1) Num, digamos o central, foram cometidos crimes; e, como sempre faz, a Justiça dos homens condenou quem pode e como pode (que haja quem tenha fugido da justiça não é razão para exonerar quem quer que seja). Nem tudo o que devia ter sido punido o foi; e as punições ficam aquém do que poderia esperar-se.
2) Noutro processo, alguns polícias e magistrados tomaram a "feeding frenzy" de jornalistas como se fosse a ribalta dos "famosos" nalgum reality-show, e descompuseram-se, malbaratando o pouco que restava de respeitabilidade no ofício.
3) Noutro processo, a opinião pública não se satisfazia com o facto de alguns cobardes terem cevado a sua cobardia num exercício de poder sexual sobre menores, e de com esse gesto terem demonstrado a sua absoluta impotência para cometimentos mais viris ou para outras empresas no crime – e vai de presumir, por isso, que em cada um deles habitava um Tony Soprano, capaz de afogar em sangue a quebra de presumíveis "pactos de silêncio" que obviamente nunca existiram (quem alguma vez acreditaria em vítimas menores e pobres daquilo que os próprios perpetradores possivelmente nunca consideraram um crime, mas apenas uma aberração vergonhosa, uma devassidão inconfessável?).
4) Noutro processo, emergindo do anterior, os culpados tentaram a chantagem do "passa-culpas", um esforço de diluição de responsabilidade e de vitimização que, mais do que generalizar a dúvida, permitiria relativismos e presunções de inocência junto dos espectadores do "reality-show" policial (pois, ao rodearem o Bibi de armas e ao protegerem-no com coletes anti-bala, não estavam as próprias autoridades a acusarem já os demais indiciados de terem entre eles um complot para silenciarem o "chibo"?).
5) Noutro processo ainda, tentacular este, as mesmas instâncias de recurso que se preparam para destruir o processo "central" fizeram uma triagem política, autorizando um novo tipo de chicana judiciária em torno da "impunidade selectiva" de alguns notórios poltrões, mais um factor de desautorização para todos os envolvidos (parecia poder concluir-se que tudo se resumia a mais um episódio do embate partidário, e os crimes acabavam reduzidos a pretextos nesse infindável psicodrama).
6) Numa penúltima variante, alguns chicaneiros profissionais foram alternando entre a ameaça e o choro para fazerem crer que tudo no processo era emocional, irracional, tudo era fruto de preconceitos atávicos, de velhos hábitos de delação e de infâmia, buscando novos bodes em holocausto - um isco usualmente infalível para uma sociedade piegas e carpideira e sempre a um passo da paranóia.
7) E um último processo foi o da renovada violação das vítimas, agora na mera dimensão moral, achincalhando-as, expondo-as, denegrindo e procurando confundir os "delatores", desenterrando e amplificando fraquezas humanas e sujeitando-os a um crivo de "moralidade" e de "carácter" de que tudo o resto era dispensado.
Bem urdido, este tentáculo processual.
No silêncio dos seus gabinetes, alguns juízes viram as provas, aplicaram o direito e condenaram.

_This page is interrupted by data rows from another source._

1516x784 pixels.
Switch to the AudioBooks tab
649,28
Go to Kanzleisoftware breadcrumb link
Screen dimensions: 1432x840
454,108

São seis processos contra um. O único que é, e deve ser, válido, não tem qualquer hipótese de sobrevivência, num país deslumbrado e atordoado pelos outros seis, e que verdadeiramente quase só discute esses outros seis processos, qualquer deles muito mais vibrante e garrido. Não tenho a menor dúvida de que neste momento os desembargadores se preparam para destruir o processo "central", com a mesma rapidez com que procederam à "triagem de acusações" dos políticos indiciados. E estou certo de que tudo soçobrará, como é hábito, numa babel de recriminações regateiras num país que quase já só é alarido.
Restam duas consolações, naturalmente não-jurídicas: alguma justiça foi feita, no sentido de que alguma da impunidade acabou, e acabou mesmo; e o pouco de crente que resta em mim diz-me que o pior castigo destes pedófilos está ainda por vir.